In John 14:6 Jesus explicitly claims to be the only way to God, the ultimate truth, and the only source of life. Showing an unbeliever that Jesus claimed to be the exclusive way to be reconciled to God refutes the idea that Jesus only thought of himself as one possible way to God. If there are many ways to God, and Jesus claimed to be the only way, this would make Jesus egotistical, narrow-minded, and bigoted. Therefore, he could not be just a good, moral teacher. He either is the only way to God, or he isn’t, and is not worthy to be followed.

  1. Jesus rose from the dead

Christianity is the only religion whose founder rose from the dead and was seen by hundreds of eyewitnesses. Jesus’ resurrection is the ultimate proof of his deity and his identification as the promised messiah of the Old Testament (Rom. 1:1-4). Even skeptical historians who deny Jesus as the Son of God cannot escape the historical facts that three days after Jesus was buried his tomb was empty.

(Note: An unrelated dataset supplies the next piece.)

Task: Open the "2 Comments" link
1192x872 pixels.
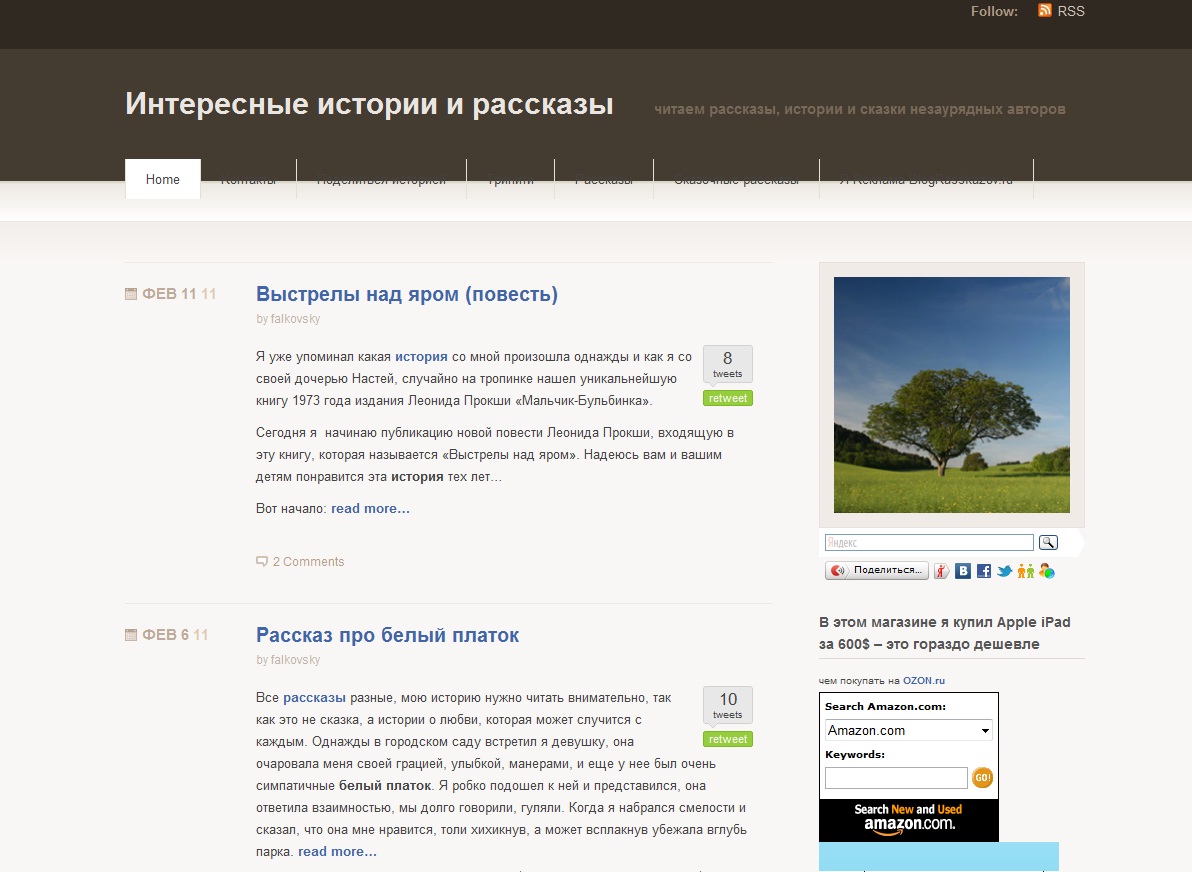Action: [x=308, y=562]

Gary Habermas, professor at Liberty University and expert of the resurrection of Christ estimates that 75% of critical scholars (those who reject Christianity) believe that Jesus’ tomb was empty. In other words, the historical evidence for the empty tomb is very strong. On top of that, the belief that Jesus rose from the dead is the best explanation for what happened in the weeks following Jesus death. The transformation of a ragtag group of terrified followers into a powerful movement attracting thousands who proclaimed the resurrection of a crucified criminal can only logically be explained by the fact that Jesus rose again.

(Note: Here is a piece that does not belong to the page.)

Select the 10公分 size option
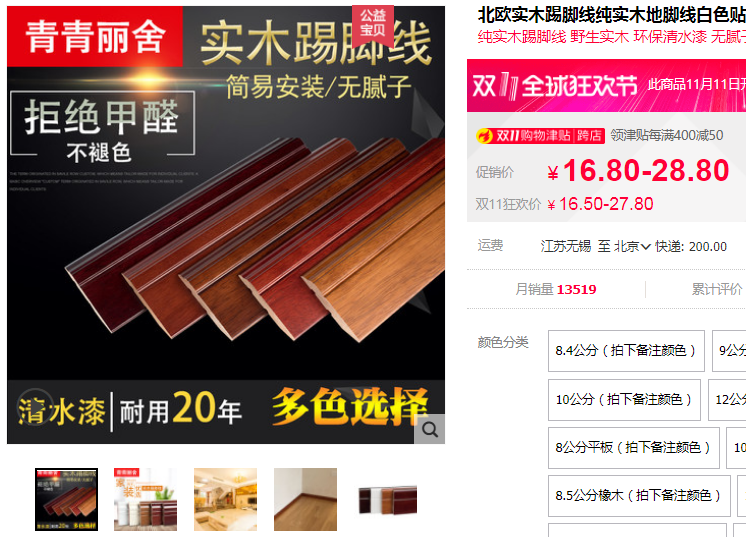Image resolution: width=746 pixels, height=537 pixels. click(x=624, y=400)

The Gospel accounts of Jesus’ resurrection have a number of features that lead many scholars to consider them reliable. First, the initial eyewitnesses of Jesus after his resurrection were women (Matt. 28:5-7). In the culture at that time the testimony of women was considered to be worth only half of a man’s. So, if you were inventing the resurrection story, you would never include women as the first eyewitnesses. You would perhaps write civil authorities or religious experts. Since women are, in fact, credited with being the first to see Jesus, the Gospel accounts more likely accurate. Second, when the women told Jesus’ disciples that the tomb was empty and that they had seen Jesus, the disciples didn’t believe them at first (Luke 24:11). This shows that the disciples were not expecting Jesus to rise from the dead. Third, some critics believe that the accounts of Jesus’ life and resurrection are legends rather than factual history. However, the examples we have of legends arising in antiquity (the ancient world) all demonstrate that such legends take hundreds of years to emerge. The Gospels, however, were written within 20-30 years of Jesus’ life, clearly not enough time for legends to arise. So, anyone who wants to argue that the Gospels are legends is arguing against the way history works.

By challenging unbelievers with these claims and facts of Jesus, you put before them the most important question any person has to answer—what will you do with Jesus? This is the goal of apologetics—getting unbelievers to face up to the claims of Jesus and show that Jesus is who he claimed to be and can save them from the sin which condemns them.